* _WHAT IS BEING ASKED_
All lines of the records below that contain the word "sidebar" must be listed.

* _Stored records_

┌──

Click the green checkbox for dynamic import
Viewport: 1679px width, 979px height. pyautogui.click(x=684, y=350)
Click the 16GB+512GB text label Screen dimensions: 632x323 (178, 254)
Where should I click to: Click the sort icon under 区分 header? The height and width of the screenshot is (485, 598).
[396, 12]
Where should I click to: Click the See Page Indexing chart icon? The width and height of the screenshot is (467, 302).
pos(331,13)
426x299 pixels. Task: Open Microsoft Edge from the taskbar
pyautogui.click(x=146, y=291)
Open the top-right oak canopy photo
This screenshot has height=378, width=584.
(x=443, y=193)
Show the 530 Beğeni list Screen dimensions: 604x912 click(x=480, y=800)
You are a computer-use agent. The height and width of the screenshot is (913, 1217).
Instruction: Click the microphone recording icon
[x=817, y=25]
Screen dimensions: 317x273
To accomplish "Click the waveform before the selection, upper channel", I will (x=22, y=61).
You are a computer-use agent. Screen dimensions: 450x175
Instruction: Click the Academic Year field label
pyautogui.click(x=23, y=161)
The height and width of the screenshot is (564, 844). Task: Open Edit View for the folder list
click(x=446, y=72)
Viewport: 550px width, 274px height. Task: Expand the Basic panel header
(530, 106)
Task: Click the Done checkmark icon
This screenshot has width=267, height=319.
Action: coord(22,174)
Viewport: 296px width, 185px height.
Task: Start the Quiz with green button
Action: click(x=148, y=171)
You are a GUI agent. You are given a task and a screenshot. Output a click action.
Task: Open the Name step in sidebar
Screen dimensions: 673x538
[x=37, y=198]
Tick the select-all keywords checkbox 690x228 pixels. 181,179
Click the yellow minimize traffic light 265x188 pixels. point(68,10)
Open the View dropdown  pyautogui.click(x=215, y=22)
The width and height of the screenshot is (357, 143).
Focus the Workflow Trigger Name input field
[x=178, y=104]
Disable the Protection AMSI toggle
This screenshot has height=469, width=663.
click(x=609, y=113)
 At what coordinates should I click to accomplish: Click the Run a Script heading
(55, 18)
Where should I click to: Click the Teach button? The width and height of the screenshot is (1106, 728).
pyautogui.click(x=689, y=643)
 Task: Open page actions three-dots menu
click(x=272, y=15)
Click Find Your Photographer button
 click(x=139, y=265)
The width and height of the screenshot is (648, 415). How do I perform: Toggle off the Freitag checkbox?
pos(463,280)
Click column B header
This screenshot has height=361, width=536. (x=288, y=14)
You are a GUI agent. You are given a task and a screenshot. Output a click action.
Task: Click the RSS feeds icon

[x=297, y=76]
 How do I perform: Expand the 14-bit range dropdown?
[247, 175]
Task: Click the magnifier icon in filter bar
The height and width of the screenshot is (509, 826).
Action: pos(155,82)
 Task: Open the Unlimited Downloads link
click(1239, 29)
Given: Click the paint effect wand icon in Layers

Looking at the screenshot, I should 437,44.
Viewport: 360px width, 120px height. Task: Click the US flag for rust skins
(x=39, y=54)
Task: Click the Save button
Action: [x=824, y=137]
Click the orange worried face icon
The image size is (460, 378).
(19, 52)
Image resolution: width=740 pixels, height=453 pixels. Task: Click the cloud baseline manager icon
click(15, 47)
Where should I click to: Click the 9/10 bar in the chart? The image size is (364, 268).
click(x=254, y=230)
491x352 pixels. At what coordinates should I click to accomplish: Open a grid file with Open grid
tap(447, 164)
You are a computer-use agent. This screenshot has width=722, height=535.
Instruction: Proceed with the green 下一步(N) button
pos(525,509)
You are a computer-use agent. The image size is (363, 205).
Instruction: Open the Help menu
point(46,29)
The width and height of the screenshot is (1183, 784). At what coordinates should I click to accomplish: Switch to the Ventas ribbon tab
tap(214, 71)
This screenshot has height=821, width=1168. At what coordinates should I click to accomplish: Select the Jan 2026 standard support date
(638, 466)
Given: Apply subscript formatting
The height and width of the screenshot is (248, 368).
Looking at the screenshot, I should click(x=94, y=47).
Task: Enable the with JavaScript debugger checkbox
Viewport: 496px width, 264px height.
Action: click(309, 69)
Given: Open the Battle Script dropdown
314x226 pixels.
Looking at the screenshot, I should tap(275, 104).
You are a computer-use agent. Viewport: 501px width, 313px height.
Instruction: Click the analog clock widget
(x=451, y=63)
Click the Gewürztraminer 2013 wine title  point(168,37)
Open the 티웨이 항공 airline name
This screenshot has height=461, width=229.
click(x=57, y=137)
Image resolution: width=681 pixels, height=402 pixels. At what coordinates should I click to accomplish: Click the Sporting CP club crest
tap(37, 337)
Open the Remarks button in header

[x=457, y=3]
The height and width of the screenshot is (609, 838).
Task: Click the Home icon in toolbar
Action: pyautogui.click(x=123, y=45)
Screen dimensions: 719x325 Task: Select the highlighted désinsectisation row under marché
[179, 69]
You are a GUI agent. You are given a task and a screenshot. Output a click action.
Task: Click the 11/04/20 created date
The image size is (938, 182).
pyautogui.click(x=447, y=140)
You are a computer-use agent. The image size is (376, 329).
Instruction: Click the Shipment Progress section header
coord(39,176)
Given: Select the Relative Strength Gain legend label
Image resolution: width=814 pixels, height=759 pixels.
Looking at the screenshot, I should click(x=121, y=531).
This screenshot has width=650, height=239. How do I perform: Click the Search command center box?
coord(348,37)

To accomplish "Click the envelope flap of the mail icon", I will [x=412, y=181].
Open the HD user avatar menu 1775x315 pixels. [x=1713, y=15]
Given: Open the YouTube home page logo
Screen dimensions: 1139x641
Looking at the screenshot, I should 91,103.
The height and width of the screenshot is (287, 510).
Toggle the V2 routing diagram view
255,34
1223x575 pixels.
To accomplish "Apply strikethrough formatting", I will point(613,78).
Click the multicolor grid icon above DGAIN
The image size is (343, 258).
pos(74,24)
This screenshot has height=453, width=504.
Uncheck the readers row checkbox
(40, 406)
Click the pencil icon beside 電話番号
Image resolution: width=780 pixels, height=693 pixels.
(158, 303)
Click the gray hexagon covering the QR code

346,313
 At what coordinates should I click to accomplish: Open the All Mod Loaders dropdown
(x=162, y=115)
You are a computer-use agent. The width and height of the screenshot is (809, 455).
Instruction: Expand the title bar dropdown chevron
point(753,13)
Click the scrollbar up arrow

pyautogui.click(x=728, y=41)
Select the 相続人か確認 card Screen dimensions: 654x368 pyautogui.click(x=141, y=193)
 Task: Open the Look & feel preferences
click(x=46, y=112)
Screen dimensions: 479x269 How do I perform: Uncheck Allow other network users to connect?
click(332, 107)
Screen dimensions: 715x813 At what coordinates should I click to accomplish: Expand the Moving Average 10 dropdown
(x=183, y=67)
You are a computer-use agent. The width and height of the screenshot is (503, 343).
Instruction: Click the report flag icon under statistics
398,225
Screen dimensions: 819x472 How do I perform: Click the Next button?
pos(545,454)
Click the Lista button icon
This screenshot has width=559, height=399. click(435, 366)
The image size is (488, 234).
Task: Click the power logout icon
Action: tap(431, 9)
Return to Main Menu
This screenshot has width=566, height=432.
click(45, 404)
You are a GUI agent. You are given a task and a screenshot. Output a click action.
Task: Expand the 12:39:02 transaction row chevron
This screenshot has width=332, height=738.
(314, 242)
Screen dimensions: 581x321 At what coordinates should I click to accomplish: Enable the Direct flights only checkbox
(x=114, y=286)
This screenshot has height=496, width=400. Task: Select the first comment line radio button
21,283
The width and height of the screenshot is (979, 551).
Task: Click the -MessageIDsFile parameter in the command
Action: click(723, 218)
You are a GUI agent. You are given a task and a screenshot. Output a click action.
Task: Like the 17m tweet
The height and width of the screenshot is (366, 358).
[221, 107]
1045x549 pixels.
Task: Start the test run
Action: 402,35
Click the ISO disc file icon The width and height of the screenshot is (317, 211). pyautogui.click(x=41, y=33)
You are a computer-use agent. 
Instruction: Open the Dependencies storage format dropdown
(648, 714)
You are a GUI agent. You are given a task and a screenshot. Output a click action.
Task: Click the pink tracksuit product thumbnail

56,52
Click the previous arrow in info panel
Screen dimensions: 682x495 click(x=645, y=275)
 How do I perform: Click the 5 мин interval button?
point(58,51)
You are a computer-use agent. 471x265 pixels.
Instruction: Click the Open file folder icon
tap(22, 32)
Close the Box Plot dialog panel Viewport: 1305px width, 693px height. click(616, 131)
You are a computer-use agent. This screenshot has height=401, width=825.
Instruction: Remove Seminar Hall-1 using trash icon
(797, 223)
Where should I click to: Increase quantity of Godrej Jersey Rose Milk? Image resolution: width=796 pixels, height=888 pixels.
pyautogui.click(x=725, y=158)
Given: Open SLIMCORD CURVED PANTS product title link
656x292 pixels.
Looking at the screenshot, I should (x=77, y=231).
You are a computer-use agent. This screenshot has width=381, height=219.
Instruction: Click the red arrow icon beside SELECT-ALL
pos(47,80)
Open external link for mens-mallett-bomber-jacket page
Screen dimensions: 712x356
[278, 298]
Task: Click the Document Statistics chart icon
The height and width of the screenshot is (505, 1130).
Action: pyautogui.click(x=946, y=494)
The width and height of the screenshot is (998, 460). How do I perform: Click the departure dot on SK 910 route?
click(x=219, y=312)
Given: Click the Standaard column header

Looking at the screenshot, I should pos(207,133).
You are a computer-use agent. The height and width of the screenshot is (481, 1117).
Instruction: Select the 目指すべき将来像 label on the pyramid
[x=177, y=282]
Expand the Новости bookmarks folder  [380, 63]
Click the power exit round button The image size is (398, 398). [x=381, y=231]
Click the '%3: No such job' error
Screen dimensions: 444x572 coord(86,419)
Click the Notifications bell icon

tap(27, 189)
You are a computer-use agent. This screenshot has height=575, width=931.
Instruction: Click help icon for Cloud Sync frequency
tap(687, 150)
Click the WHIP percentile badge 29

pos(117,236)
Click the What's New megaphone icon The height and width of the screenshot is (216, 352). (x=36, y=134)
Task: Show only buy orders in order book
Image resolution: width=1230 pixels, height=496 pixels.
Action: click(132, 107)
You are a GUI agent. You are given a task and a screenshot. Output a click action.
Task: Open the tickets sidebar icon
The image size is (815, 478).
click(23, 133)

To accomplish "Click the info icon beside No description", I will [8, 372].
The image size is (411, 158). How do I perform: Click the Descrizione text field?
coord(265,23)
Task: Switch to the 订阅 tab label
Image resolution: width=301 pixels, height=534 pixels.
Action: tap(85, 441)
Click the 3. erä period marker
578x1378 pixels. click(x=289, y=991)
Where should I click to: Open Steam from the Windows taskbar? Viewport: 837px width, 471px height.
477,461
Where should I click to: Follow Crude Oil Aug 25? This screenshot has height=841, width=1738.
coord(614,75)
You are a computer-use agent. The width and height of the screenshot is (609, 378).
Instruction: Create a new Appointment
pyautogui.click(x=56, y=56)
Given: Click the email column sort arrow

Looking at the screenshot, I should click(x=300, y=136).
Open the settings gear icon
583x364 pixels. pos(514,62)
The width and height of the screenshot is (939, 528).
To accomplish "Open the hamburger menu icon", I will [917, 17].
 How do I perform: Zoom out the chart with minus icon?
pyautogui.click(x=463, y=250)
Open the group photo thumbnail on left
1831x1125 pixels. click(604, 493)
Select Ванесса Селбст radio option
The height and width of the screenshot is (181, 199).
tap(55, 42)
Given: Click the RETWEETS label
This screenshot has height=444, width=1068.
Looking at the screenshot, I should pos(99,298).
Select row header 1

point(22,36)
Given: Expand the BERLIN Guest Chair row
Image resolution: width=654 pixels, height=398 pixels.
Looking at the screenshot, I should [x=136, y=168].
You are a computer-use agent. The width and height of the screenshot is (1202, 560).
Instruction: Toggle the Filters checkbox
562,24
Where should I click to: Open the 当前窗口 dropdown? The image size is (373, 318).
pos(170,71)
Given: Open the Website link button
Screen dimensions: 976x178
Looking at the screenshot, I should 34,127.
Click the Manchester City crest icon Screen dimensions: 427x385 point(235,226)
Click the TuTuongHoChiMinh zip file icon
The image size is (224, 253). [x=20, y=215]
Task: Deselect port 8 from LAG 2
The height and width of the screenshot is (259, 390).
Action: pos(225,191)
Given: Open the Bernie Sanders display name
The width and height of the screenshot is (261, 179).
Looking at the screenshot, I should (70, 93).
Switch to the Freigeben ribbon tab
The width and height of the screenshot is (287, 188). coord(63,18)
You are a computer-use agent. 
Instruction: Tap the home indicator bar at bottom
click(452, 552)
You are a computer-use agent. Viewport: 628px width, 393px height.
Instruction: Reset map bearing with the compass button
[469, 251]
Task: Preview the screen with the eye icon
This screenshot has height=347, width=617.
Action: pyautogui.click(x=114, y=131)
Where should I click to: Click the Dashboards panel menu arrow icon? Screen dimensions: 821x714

└──

* _TASK OUTPUT_
Task: Open the Name step in sidebar
Task: Open the tickets sidebar icon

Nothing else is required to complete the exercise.